An investigation into how Native American identity became a commodity, from cultural appropriation to ethnic fraud to disenrollment

Settler capitalism has been so effective that the very identities of Indigenous people have been usurped, misconstrued, and weaponized. In Who Gets to Be Indian?, scholar and writer Dina Gilio-Whitaker (Colville Confederated Tribes) explores how ethnic fraud and the commodification of Indianness has resulted in mass confusion about what it means to be Indigenous in the United States.

As an entry point to the seemingly intractable problem of ethnic fraud, Gilio-Whitaker critically looks to the film industry, including a case study of Sacheen Littlefeather, who is most known as the Native American woman that rejected an Oscar on behalf of Marlon Brando in 1973—though later revealed, she was not who she said she was. Gilio-Whitaker argues that this pretendian phenomenon originated in Southern California when the United States was forcing assimilation of Indians into white America culturally, but also into its capitalist economic system. With Indianness becoming a marketized commodity in the Hollywood film business, the field became open to anyone who could convincingly adopt an Indian persona.

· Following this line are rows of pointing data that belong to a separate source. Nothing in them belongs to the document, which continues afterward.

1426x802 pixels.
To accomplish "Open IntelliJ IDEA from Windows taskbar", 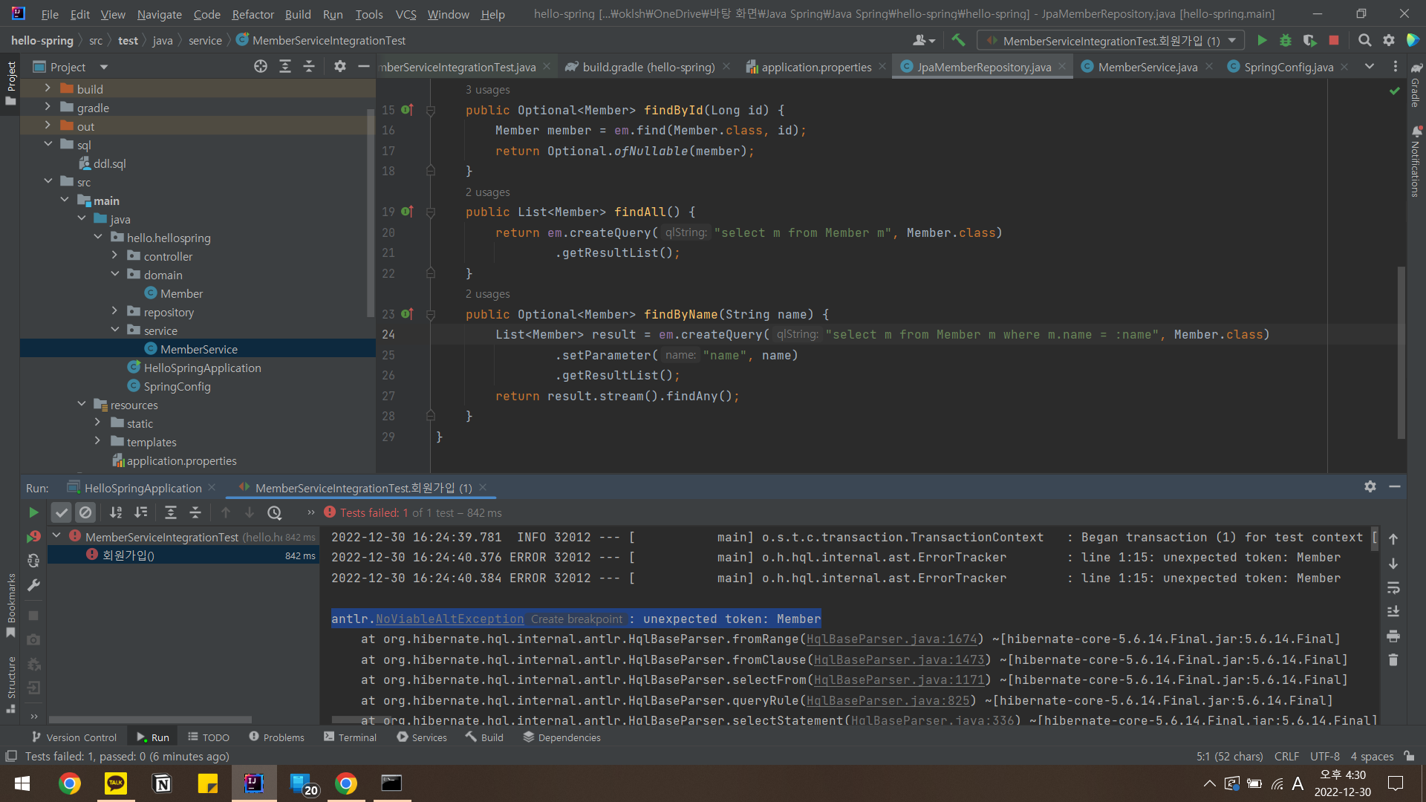I will pyautogui.click(x=254, y=783).
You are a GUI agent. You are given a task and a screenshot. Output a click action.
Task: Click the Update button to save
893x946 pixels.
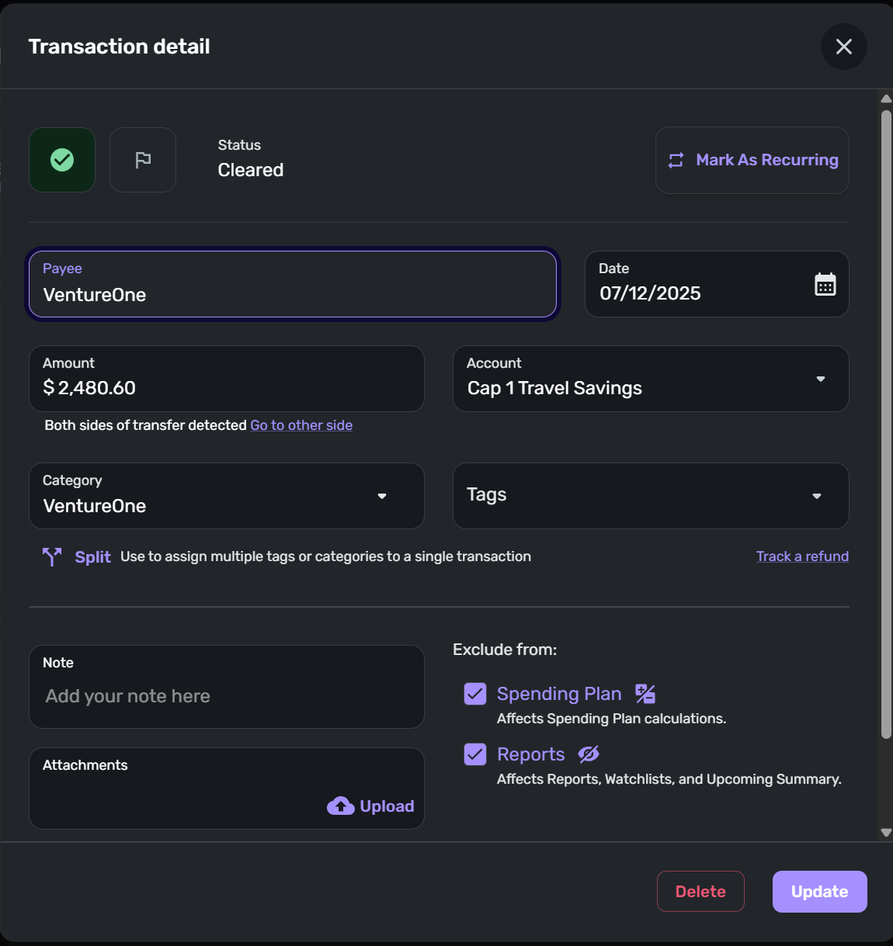point(819,892)
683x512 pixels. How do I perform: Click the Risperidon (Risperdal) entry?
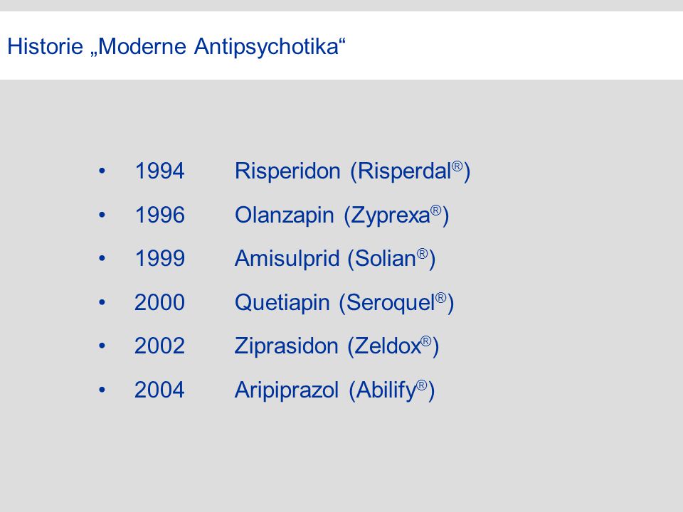click(352, 171)
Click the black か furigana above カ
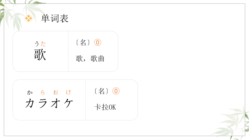The width and height of the screenshot is (249, 140). (30, 92)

Deeply researched using socio-historical analysis, Gilio-Whitaker offers insights from her own experiences grappling with identity to provide clarity and help readers understand how the commodification of Indianness have ultimately left many people of legitimate American Indian heritage to be disconnected from their tribes. Personal and compelling, Gilio-Whitaker takes settler capitalism to task and helps us better understand how we got here in order to counteract the abuses of pretendianism and disenrollment.

Table of Contents

Introduction

CHAPTER ONE
A Pretendian Princess:
The Curious Case of Sacheen Littlefeather

CHAPTER TWO
Indigeneity, Nationhood, Racialization, and the Settler State:
Why Political Status Matters to Native “Identity” Formation

CHAPTER THREE
Who’s Running the Show?
Indians in Hollywood and the Birth of Native American Ethnic Fraud

CHAPTER FOUR
Indians, Hippies, and Shamans, Oh My!
California and the Birth of Neo-Indianism

CHAPTER FIVE
Kill the Indian to Save the Per Cap:
Settler Capitalism and Tribal Belonging and Unbelonging Through Disenrollment

CHAPTER SIX
Slippery Politics:
Why Claims to Indianness Are So Common

CONCLUSION
The Lessons of Tricksters:
What Coyote Teaches Us

Acknowledgments
Notes
Index

Author

Dina Gilio-Whitaker (Colville Confederated Tribes) is a lecturer of American Indian Studies at California State University San Marcos, and an independent consultant and educator in environmental justice policy planning. At CSUSM she teaches courses on environmentalism and American Indians, traditional ecological knowledge, religion and philosophy, Native women’s activism, American Indians and sports, and decolonization. As a public intellectual, Dina brings her scholarship into focus as an award-winning journalist as well, contributing to numerous online outlets including Indian Country Today, the Los Angeles Times, High Country News and many more. Dina is co-author with Roxanne Dunbar-Ortiz of “All the Real Indians Died Off”: And 20 Other Myths About Native Americans, and As Long as Grass Grows: The Indigenous Fight for Environmental Justice from Colonization to Standing Rock.